What you should do:
Each entry below is to be extracted exactly.

Extracted data entries:
>>>
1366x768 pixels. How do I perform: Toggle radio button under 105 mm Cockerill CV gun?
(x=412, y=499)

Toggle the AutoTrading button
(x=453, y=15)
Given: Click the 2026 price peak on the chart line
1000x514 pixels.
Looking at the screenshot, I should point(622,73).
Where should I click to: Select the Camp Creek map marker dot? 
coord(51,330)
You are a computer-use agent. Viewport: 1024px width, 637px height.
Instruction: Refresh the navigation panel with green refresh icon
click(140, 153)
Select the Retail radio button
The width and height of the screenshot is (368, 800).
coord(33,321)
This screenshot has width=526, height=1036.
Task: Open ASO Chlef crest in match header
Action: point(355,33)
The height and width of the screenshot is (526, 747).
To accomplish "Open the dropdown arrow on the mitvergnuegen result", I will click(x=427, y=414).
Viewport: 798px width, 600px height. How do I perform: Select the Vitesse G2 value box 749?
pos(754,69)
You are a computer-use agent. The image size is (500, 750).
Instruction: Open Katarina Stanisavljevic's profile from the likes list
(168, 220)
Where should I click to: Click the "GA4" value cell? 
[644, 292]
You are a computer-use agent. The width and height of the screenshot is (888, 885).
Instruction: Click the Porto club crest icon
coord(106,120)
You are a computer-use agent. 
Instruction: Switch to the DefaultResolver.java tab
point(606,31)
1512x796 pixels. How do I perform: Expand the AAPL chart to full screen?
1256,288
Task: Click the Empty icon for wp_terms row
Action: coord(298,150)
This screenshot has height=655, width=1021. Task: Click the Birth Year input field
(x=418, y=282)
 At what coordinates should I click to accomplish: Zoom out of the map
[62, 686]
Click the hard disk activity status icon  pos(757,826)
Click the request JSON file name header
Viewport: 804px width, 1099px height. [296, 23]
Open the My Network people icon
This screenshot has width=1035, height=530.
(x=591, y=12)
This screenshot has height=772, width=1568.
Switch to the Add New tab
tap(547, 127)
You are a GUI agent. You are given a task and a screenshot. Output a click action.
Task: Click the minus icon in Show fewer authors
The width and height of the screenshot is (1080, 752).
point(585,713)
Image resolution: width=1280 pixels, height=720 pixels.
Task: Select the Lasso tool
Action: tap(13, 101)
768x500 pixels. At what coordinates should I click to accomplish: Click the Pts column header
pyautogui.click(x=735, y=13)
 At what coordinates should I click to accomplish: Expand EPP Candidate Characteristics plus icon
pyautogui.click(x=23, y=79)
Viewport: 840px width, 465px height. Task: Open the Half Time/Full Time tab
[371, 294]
<<<
Answer space:
1366x768 pixels. How do I perform: Toggle radio button under 105 mm Cockerill CV gun?
(x=412, y=499)

Toggle the AutoTrading button
(x=453, y=15)
Given: Click the 2026 price peak on the chart line
1000x514 pixels.
Looking at the screenshot, I should point(622,73).
Where should I click to: Select the Camp Creek map marker dot? 
coord(51,330)
You are a computer-use agent. Viewport: 1024px width, 637px height.
Instruction: Refresh the navigation panel with green refresh icon
click(140, 153)
Select the Retail radio button
The width and height of the screenshot is (368, 800).
coord(33,321)
This screenshot has width=526, height=1036.
Task: Open ASO Chlef crest in match header
Action: point(355,33)
The height and width of the screenshot is (526, 747).
To accomplish "Open the dropdown arrow on the mitvergnuegen result", I will click(x=427, y=414).
Viewport: 798px width, 600px height. How do I perform: Select the Vitesse G2 value box 749?
pos(754,69)
You are a computer-use agent. The image size is (500, 750).
Instruction: Open Katarina Stanisavljevic's profile from the likes list
(168, 220)
Where should I click to: Click the "GA4" value cell? 
[644, 292]
You are a computer-use agent. The width and height of the screenshot is (888, 885).
Instruction: Click the Porto club crest icon
coord(106,120)
You are a computer-use agent. 
Instruction: Switch to the DefaultResolver.java tab
point(606,31)
1512x796 pixels. How do I perform: Expand the AAPL chart to full screen?
1256,288
Task: Click the Empty icon for wp_terms row
Action: coord(298,150)
This screenshot has height=655, width=1021. Task: Click the Birth Year input field
(x=418, y=282)
 At what coordinates should I click to accomplish: Zoom out of the map
[62, 686]
Click the hard disk activity status icon  pos(757,826)
Click the request JSON file name header
Viewport: 804px width, 1099px height. [296, 23]
Open the My Network people icon
This screenshot has width=1035, height=530.
(x=591, y=12)
This screenshot has height=772, width=1568.
Switch to the Add New tab
tap(547, 127)
You are a GUI agent. You are given a task and a screenshot. Output a click action.
Task: Click the minus icon in Show fewer authors
The width and height of the screenshot is (1080, 752).
point(585,713)
Image resolution: width=1280 pixels, height=720 pixels.
Task: Select the Lasso tool
Action: tap(13, 101)
768x500 pixels. At what coordinates should I click to accomplish: Click the Pts column header
pyautogui.click(x=735, y=13)
 At what coordinates should I click to accomplish: Expand EPP Candidate Characteristics plus icon
pyautogui.click(x=23, y=79)
Viewport: 840px width, 465px height. Task: Open the Half Time/Full Time tab
[371, 294]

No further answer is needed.